The 2nd Watch survey included more than 100 IT directors, and CRN notes the following regarding the results:
"A large majority, about 80 percent, of IT directors responding to the 2nd Watch survey are up-to-date on developments in the price wars, aware of the major price reductions occurring in the cloud infrastructure market. More than 60 percent said Amazon offered the best price and 70 percent said Amazon offered the best price-to-value."
Public cloud services are one thing, though, and deployments--especially of open cloud platforms--are another thing. As reported here last week, Bitglass' 'Cloud Adoption Report' noted that 52 percent of large companies and one-third of small and medium businesses (SMBs) are not moving to the cloud due to security concerns.
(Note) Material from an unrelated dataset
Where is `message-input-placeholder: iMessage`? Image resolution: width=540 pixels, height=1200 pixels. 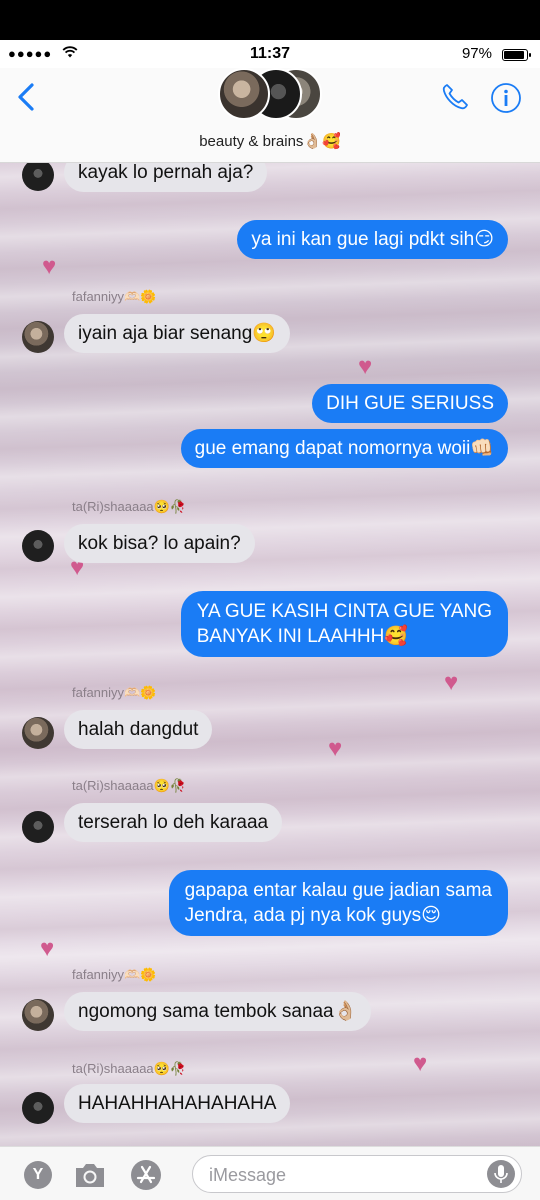
message-input-placeholder: iMessage is located at coordinates (248, 1175).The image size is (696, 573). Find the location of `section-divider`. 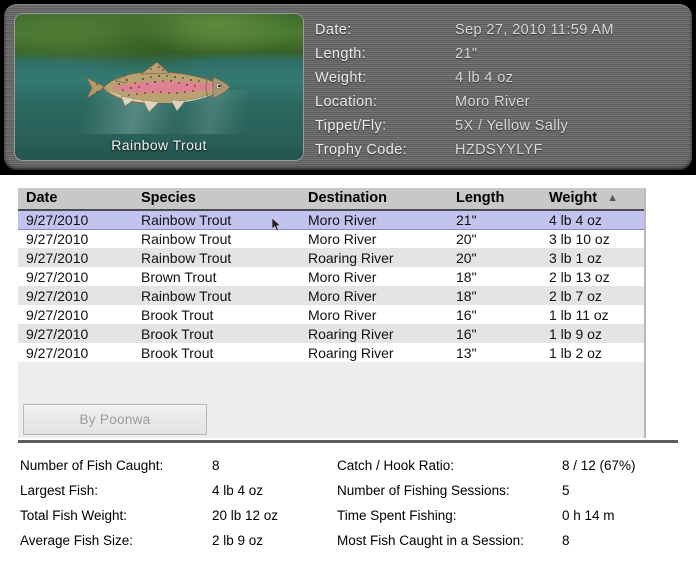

Meanwhile, there is also market research out showing that cloud security concerns within IT departments are not unfounded. The 2014 Cloud Security Report by security-as-a-service firm Alert Logic includes analysis of responses from administrators of cloud and on-premise infrastructures at 2,200 organizations. The study found that in the past year, brute force attacks on cloud environments climbed from 30 percent to 44 percent of customers, and vulnerability scans increased from 27 percent to 44 percent. The study also found that malware botnet attacks are increasing in cloud environments, gaining from 5 percent to 11 percent over the past 12 months.
These types of security issues will slow down deployment of some cloud platforms, especially open platforms, and may cause many enterprises to favor cloud service providers who can offer rock-solid support. That could give proven support providers such as Red Hat a leg up in the competitive cloud market.